• Supplied passage
============================================================

Hi!

 

Hi. I think i might be here by accident. Last week was the induction week of my Year 2 DProf (Professional Doctorate) at University of Chester. Now, after a weekend's camping, my head is brimming with questions such as, 'Where on earth do I begin?' The next part of my internal conversation that lasted all of 5 seconds went like this: 'I know, I'll start a blog.' 'Wait, what?!' and so on until, 'Well you might as well now - I've found a site to do it on.' (Maybe something that's helpful to know about me should you happen across this page is that I can be quite impulsive.) And so here I am!

I know I am responding to an internal call to action after finding out what this year's university expectations are. Action takes me away from the anxiety caused by overwhelm and not knowing. A way to become practical, to step back for a moment and answer some different questions that are more targeted, focused, reachable. 

HOPES AND FEARS

Now I am here, 'What am I hoping for?' Well, I'm hoping to kick-start a better writing habit. Writing publicly scares me a little. That's a lie - it scares me a lot. But then many great things I've done have started by being at least a little bit scared.

Yep, even as I write that, I can feel my heart beating faster. Breathe, Sam!

The 'better writing habit' is about freer and faster. I'm accused of perfectionism on a regular basis and, yes, I know I have strong tendencies. Writing is one of those areas. After all, what if somebody actually reads it??? I don't suppose I'm unique in thinking that this could be mortifying though. Does that help? No, not really...

============================================================

• Data extract
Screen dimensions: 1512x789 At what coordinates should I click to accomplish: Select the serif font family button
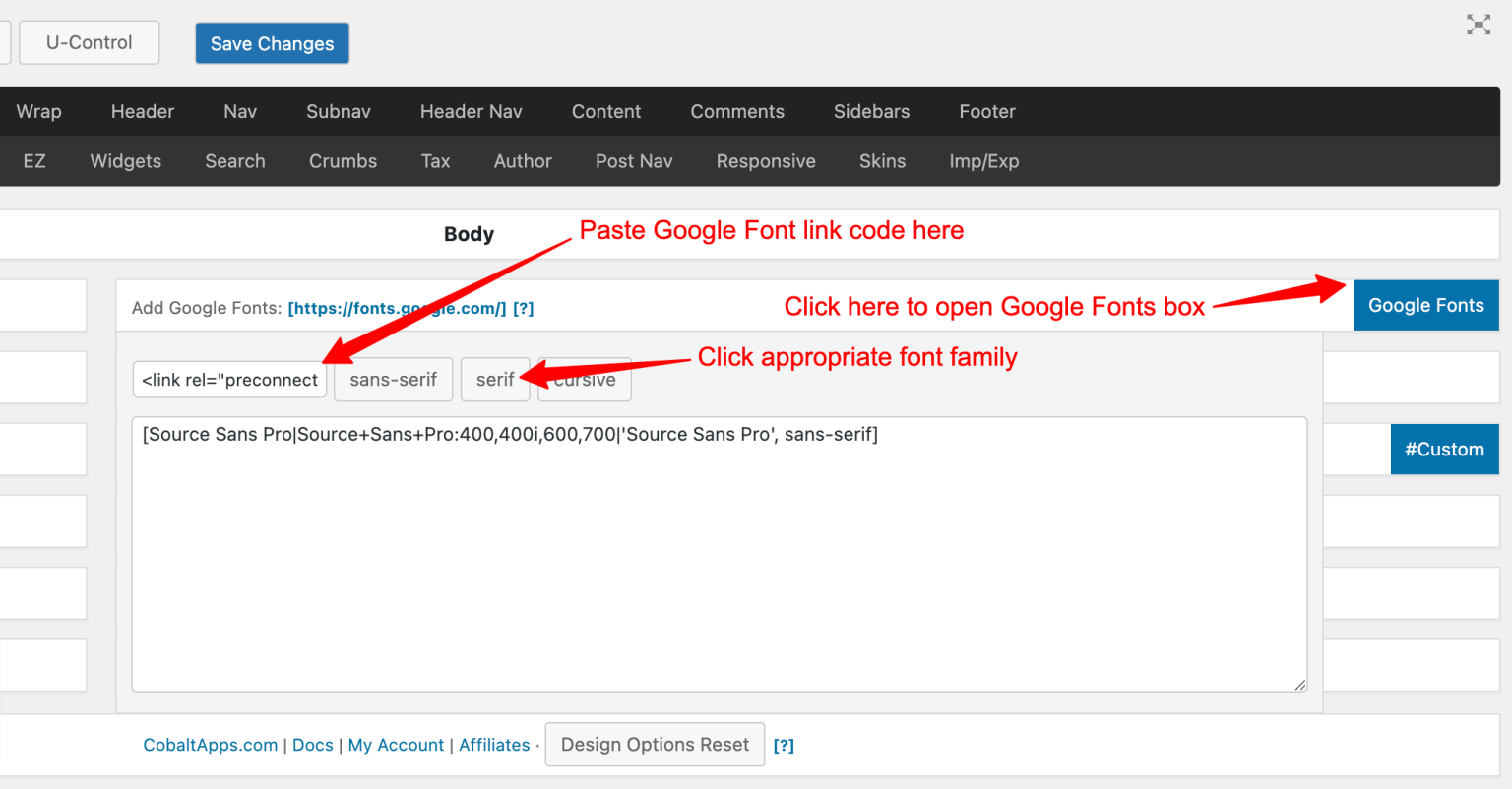495,379
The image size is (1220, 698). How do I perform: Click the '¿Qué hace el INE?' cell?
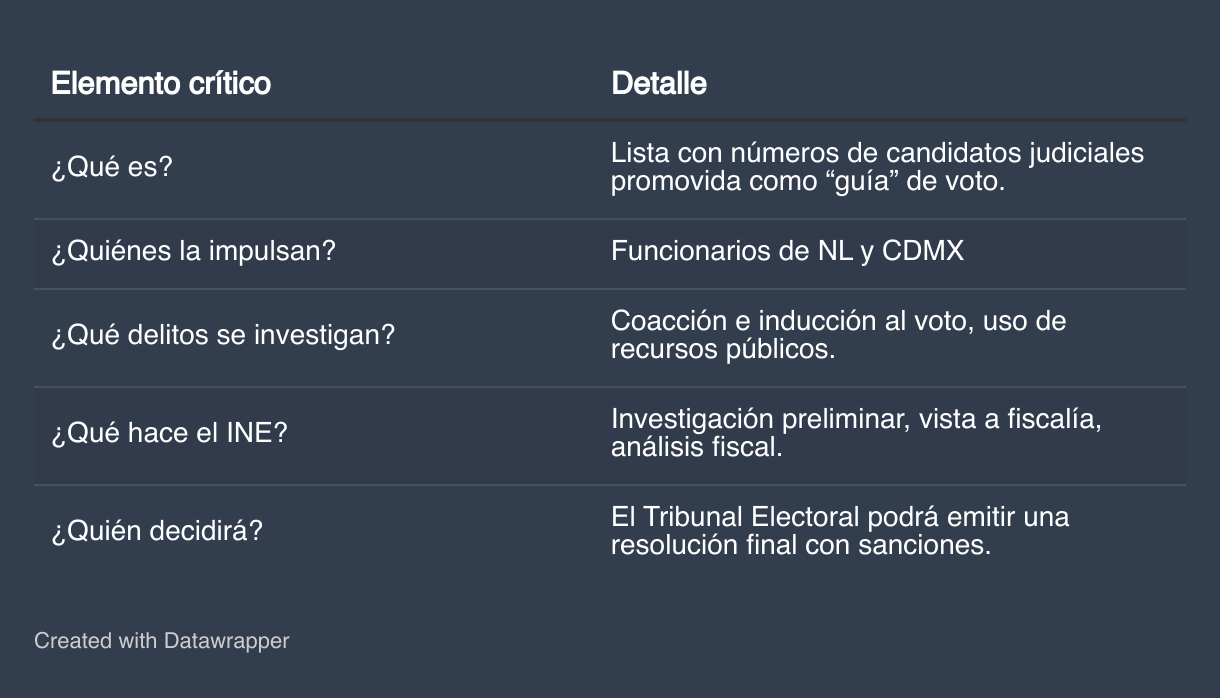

============================================================

• Exercises to complete
1. In the blog post, list the words that describe the questions in the sentence containing "some different questions that are more".
2. Continue the blog post about starting a doctoral blog, beginning after its final sentence.
The lines have no connection to the blog post.

• Final answers
1. targeted, focused, reachable

2.
Ugh, next question.

'What am I going to write about?' At this moment in time, I guess I'll be writing about my research process. Not the actual research, but the adventure. I suppose, it will morph into its own thing over time and that I will find my style and my content. Along the way, I imagine I will get lost, ramble off in the wrong direction and take detours as my magpie brain gets distracted by something shiny. 'I am going to embrace it', I think emphatically. After all, apparently,  detours are normal in research. Good job, because just in noting down these few lines, I have more than fleetingly thought about my favourite ice cream (even though its 8AM), a meeting I have with A in a few minutes, and the Oasis tune that my other half is playing in another room.

Right, that will do.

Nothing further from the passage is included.